An article in German newspaper Handesblatt features an extensicve article on the sorry state of the Greek emergency rescue service notes that some of the ambulances have mileage comparable to athree trips from the earth to the moon!
Greek hospital doctors entered into a 24-hour strike on Thursday. Their union OENGE said they are protesting against a new law that will increase their working time from today's maximum of 48 hours to up to 60 hours a week. In addition, they are protesting against the cuts in their salaries and demand the recruitment of more doctors and hospital staff.
Because of the strike State hospitals treat only emergencies, said a spokeswoman for the Association of Hospital doctors on Greek television.
As the German newspaper notes, the ever-increasing cuts in Greece are also leaving their mark on the emergency rescue service. Some ambulances in Athens already have up to a million kilometers on the odometer - that's almost three times the distance to the moon. About half of the vehicles fail because there are no spare parts. At night, fewer than 40 ambulances are available to more than four million residents.
The demand has risen in recent times, because many Greeks can no longer be treated privately. The emergency service has the duty to respond to every call, says rescue physician Dimitris Dimitriadis. Some, however, only used the emergency call to be taken to the hospital ahead of queues and taken straight to the doctor.
"But then you have older people who can not afford a taxi and therefore call an ambulance," says Dimitriadis as he rushes to a house that reported an attempted suicide. Once there, he learns that relatives had taken the injured person to the hospital.

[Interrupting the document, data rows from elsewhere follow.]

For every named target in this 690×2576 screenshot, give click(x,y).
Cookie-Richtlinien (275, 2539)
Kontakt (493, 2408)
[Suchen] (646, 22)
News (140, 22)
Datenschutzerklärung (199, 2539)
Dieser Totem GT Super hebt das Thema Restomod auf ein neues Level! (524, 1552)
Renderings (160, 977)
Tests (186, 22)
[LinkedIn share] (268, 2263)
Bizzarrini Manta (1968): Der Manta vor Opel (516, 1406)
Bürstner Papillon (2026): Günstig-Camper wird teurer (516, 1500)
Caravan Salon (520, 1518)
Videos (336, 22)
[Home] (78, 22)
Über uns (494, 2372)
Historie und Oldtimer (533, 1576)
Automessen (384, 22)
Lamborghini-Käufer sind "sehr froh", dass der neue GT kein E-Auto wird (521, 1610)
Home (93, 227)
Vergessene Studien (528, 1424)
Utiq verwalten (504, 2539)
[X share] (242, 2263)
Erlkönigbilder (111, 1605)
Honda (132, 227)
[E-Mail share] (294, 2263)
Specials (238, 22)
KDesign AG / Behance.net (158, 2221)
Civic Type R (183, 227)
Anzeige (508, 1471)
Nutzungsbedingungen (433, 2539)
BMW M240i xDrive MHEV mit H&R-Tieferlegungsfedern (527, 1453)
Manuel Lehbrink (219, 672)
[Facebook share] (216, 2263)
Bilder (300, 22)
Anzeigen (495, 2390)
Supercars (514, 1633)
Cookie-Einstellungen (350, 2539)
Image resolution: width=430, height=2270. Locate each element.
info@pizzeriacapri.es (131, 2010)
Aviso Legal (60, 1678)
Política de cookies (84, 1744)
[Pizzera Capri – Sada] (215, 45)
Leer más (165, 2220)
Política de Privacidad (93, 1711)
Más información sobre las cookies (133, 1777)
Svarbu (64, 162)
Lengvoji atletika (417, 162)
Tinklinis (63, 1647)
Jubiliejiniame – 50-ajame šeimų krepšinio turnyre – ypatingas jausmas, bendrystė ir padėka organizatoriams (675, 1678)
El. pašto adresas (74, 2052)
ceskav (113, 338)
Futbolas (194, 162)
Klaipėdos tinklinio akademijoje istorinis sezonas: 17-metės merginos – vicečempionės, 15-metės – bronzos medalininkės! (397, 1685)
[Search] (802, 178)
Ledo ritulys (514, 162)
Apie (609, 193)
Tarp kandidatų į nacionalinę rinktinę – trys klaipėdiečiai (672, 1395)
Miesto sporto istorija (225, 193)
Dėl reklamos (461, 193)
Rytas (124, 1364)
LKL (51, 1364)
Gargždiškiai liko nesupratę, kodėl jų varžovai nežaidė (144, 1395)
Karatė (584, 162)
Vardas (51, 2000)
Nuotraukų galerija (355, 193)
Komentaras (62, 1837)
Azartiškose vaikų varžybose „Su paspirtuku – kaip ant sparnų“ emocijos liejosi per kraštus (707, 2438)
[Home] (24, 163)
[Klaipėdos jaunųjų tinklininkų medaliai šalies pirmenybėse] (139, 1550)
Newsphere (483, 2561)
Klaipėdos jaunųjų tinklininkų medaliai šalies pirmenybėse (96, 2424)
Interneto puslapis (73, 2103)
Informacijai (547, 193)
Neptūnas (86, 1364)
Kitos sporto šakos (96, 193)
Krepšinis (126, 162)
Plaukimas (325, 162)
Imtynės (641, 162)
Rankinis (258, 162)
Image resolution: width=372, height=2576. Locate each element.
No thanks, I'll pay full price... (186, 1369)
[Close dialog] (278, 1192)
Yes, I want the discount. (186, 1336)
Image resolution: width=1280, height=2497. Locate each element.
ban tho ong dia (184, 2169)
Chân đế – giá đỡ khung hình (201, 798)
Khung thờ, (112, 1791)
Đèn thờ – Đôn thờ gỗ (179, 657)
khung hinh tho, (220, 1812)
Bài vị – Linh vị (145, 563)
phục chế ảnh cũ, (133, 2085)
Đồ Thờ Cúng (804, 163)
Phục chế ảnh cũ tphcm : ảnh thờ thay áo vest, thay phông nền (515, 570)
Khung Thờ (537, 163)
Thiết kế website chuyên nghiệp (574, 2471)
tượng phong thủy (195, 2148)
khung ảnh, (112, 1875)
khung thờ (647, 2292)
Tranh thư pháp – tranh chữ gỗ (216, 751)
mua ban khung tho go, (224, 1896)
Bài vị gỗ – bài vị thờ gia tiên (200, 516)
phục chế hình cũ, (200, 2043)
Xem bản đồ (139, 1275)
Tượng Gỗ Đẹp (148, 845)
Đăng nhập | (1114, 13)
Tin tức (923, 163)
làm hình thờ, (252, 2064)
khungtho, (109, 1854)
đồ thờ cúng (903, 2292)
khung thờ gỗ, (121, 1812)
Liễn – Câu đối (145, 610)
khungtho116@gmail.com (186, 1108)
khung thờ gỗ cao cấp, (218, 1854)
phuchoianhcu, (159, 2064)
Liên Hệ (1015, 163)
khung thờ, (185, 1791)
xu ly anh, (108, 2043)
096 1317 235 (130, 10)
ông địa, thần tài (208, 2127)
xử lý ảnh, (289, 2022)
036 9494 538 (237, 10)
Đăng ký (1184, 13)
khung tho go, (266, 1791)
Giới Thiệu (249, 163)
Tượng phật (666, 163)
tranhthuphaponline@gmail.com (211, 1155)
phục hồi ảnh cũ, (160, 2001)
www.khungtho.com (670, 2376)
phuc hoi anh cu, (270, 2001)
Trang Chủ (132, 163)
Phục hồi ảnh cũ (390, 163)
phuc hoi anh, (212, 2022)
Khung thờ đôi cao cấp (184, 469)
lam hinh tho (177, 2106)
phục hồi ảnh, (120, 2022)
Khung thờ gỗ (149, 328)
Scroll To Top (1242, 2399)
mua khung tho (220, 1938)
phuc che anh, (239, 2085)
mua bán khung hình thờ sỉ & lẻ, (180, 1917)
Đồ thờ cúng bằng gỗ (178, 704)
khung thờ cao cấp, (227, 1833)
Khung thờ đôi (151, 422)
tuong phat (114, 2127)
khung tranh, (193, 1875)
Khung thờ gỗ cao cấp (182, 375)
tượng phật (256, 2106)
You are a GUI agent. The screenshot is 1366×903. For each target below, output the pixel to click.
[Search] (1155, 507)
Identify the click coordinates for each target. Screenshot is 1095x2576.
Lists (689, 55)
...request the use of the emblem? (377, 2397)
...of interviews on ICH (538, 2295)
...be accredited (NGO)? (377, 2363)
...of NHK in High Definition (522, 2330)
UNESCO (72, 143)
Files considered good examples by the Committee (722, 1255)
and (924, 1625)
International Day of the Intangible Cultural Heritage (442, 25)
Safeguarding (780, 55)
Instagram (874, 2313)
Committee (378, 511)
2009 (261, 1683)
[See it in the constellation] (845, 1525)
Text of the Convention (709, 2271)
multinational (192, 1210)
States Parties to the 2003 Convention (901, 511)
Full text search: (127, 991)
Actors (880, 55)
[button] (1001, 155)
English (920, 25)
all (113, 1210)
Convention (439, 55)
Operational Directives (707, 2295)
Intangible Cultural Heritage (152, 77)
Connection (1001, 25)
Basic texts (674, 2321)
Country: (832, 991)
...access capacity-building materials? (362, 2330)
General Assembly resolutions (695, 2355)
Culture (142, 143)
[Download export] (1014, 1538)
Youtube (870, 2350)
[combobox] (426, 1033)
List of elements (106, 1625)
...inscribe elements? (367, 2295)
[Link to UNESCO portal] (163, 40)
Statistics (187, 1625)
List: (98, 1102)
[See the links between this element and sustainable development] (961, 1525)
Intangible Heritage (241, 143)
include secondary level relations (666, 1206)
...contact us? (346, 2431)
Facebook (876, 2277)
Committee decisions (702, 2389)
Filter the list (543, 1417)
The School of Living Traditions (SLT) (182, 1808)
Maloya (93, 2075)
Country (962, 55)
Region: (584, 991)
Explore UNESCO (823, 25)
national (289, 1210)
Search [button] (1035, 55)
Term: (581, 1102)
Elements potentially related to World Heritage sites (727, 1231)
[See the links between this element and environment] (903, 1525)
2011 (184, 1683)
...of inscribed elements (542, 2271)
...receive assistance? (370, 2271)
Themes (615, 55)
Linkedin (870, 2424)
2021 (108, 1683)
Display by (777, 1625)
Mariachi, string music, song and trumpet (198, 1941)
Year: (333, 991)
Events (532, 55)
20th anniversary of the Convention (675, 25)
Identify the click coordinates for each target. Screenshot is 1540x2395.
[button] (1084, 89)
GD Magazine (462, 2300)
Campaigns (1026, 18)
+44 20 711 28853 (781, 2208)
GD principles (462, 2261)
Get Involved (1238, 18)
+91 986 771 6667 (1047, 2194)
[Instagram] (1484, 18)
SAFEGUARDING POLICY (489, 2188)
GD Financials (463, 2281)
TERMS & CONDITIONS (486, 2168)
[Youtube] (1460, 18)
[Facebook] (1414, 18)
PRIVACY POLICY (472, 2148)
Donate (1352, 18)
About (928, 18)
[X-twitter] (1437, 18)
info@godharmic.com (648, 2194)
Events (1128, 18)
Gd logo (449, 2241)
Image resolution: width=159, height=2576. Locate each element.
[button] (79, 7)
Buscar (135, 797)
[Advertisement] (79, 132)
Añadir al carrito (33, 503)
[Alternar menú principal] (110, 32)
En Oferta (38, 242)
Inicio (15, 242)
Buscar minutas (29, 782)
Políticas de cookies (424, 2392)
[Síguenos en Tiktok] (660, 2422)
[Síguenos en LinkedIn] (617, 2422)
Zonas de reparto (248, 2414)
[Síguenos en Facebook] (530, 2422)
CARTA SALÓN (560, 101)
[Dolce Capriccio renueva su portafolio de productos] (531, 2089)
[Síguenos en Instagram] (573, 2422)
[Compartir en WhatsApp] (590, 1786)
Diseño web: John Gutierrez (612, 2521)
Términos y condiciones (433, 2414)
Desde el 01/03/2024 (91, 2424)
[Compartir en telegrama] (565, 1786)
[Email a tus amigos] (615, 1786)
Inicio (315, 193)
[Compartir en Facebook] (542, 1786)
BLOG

Greece has been straining for years under a financial crisis. The government has cut spending, increased taxes and cut pensions to meet the demands of international creditors who are holding loans from sovereign default. Athens announced that Greece, will receive the next tranche of the aid package to the amount of 8.5 billion euros.
The emergency rescue services are doing their best, despite all odds, the union assures. They focus on emergency calls for quick treatment and are on the move within minutes. However, patients who wanted to be hospitalized would sometimes have to wait more than an hour for patient transport.
This is no wonder, said union leader Giorgos Mathiopoulos, because 70 of the 140 ambulances in Athens can not be operated because of technical problems. The vehicle fleet would actually have to be doubled. "Up to 30 percent of the disabled ambulance can not be repaired," says Mathiopoulos.
Many were "cannibalized" for spare parts, so that at least the other cars remain operational. "We try to get to an accident as soon as possible," he says. But of course one worries if a vehicle has so many miles on the counter.
Meanwhile, the government promises a more effective rescue service and wants to order new vehicles. The private Stavros Niarchos Foundation has pledged 14 million euros, through which 143 ambulance cars are to be purchased - for the whole of Greece.
Due to the severe financial crisis, hardly any new doctors and hospital staff have been recruited in Greece in the past six years. Many hospitals today have many older doctors. According to the Athens Medical Association, more than 18,000 young Greek physicians have emigrated since 2010. The majority of them work in the UK, Germany and the Arab Gulf States, Handelsblatt concludes.